What you are asked to do
Check each line of the entries below for the word "amount", and copy the lines that have it.

(Records shown begins)

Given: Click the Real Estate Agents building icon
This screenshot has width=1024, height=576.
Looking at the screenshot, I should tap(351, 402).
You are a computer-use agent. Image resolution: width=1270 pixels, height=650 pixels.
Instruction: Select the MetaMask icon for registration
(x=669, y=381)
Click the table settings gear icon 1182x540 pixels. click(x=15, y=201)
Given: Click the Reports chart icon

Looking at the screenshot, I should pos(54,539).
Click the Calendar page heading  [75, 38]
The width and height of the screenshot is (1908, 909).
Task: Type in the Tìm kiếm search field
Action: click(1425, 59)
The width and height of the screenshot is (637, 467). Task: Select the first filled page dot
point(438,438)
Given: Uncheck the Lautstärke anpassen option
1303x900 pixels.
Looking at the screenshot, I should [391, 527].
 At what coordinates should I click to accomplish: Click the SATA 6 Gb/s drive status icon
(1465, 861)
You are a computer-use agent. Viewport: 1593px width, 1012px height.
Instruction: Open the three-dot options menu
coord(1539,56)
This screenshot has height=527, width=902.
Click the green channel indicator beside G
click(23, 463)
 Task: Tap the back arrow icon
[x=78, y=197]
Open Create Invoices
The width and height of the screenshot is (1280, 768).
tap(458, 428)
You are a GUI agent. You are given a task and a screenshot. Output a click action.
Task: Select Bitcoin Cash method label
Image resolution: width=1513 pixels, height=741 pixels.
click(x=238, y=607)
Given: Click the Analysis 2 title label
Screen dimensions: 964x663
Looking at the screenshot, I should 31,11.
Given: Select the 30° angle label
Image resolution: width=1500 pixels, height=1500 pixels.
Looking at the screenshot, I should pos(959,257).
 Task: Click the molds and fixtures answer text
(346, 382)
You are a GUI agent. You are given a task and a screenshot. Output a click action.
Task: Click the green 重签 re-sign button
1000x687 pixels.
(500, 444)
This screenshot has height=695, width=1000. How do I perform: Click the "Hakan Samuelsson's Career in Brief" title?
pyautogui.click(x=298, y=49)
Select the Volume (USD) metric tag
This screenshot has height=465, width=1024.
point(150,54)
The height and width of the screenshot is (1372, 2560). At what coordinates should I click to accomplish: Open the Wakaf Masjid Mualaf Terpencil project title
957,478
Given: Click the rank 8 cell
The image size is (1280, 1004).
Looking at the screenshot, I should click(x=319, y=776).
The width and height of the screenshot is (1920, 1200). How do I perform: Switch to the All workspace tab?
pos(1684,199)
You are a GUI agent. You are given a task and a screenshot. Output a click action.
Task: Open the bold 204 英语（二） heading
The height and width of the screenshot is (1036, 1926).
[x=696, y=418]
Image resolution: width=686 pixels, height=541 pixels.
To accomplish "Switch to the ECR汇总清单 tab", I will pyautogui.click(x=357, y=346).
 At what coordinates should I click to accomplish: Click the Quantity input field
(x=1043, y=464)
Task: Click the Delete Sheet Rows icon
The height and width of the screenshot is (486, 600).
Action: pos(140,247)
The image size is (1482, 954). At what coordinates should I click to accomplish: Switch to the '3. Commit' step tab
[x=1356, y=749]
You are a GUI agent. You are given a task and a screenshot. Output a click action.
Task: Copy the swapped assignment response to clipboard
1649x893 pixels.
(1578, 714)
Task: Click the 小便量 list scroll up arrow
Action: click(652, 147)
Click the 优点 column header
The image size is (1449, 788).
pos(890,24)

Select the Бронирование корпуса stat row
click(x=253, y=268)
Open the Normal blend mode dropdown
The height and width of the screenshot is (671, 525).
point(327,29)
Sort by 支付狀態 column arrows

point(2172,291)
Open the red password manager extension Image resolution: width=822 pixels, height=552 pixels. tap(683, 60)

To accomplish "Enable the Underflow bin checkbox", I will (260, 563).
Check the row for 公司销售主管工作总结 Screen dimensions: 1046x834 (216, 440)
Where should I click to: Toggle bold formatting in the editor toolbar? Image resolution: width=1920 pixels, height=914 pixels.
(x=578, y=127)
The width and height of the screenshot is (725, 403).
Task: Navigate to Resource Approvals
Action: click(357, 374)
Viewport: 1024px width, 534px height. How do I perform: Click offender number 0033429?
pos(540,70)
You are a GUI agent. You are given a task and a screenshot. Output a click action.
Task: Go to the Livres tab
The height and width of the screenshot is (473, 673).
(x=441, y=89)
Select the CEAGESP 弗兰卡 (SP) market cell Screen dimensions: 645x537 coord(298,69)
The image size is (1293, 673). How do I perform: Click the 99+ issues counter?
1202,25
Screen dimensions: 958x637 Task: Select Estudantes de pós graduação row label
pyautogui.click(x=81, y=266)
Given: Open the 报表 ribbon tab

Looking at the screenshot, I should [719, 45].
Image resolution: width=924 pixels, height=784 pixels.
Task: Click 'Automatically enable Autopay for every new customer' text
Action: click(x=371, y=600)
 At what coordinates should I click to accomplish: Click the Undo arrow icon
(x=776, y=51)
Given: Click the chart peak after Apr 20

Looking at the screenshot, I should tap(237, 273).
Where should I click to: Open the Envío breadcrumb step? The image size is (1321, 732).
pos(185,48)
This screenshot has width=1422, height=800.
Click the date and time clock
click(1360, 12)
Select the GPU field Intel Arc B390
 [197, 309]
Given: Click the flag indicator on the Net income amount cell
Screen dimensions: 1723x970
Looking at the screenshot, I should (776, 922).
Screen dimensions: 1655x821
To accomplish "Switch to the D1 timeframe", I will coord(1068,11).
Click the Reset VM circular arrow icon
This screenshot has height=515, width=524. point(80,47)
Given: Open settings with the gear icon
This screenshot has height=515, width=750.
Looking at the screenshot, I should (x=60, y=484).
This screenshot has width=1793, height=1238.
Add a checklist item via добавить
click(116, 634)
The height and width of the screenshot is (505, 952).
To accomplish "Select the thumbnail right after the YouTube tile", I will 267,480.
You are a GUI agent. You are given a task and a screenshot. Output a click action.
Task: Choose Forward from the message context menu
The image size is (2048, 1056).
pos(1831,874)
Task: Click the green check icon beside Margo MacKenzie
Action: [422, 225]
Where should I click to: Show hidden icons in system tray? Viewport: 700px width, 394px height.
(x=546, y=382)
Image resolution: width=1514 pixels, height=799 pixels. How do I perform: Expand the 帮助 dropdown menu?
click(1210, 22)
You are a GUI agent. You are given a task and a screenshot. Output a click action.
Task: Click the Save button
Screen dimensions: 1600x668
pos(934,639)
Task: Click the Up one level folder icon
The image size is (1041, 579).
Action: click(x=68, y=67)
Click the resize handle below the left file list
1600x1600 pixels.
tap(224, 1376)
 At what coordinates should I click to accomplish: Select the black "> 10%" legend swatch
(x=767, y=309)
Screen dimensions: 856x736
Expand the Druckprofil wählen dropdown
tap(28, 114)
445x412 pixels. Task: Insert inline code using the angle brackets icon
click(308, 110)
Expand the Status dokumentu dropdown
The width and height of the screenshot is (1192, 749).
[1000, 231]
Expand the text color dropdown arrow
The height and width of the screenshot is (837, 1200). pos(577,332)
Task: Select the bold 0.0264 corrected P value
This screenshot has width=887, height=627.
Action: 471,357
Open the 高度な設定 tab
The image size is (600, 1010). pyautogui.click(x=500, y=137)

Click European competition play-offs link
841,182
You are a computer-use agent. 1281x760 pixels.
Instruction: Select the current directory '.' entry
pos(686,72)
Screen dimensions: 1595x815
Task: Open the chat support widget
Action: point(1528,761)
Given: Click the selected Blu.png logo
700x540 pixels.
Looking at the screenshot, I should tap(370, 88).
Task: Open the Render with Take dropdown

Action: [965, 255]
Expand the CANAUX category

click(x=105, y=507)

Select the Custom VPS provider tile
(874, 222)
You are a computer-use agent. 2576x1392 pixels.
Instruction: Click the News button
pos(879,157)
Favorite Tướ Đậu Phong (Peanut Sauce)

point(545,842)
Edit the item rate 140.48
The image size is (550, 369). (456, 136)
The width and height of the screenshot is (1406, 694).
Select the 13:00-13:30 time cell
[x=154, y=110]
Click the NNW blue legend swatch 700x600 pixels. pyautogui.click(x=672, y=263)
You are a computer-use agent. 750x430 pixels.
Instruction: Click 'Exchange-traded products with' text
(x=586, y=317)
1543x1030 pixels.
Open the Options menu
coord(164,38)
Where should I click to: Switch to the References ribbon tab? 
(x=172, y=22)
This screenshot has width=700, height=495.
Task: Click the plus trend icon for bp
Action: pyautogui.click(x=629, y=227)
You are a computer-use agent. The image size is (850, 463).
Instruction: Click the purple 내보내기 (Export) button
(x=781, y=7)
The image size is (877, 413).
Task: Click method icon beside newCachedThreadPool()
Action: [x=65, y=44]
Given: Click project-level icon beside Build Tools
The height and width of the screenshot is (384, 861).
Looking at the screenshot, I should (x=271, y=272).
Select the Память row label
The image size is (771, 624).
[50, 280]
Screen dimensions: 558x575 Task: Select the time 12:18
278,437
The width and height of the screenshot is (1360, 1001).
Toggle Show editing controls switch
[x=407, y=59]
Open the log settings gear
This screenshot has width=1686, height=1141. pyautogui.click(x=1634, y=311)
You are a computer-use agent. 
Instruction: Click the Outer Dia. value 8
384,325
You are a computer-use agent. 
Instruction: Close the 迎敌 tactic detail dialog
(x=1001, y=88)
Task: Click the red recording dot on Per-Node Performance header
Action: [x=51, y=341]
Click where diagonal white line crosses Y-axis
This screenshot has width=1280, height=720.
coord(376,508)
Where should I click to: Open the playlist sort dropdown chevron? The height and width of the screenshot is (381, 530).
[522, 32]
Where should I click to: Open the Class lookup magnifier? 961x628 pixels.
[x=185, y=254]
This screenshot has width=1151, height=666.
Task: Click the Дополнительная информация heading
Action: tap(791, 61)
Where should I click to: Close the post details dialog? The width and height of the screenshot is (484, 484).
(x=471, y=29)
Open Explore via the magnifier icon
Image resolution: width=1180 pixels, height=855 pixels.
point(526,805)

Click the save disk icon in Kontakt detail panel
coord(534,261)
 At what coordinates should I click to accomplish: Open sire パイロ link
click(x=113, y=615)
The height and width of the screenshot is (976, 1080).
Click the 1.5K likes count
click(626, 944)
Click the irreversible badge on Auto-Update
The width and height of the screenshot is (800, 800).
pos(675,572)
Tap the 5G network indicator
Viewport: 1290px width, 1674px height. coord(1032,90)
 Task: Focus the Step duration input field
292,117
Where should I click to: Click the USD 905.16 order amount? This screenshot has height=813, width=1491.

(Records shown ends)

Solved problem
Given: Click the flag indicator on the Net income amount cell
Where should I click to: Click the USD 905.16 order amount? This screenshot has height=813, width=1491.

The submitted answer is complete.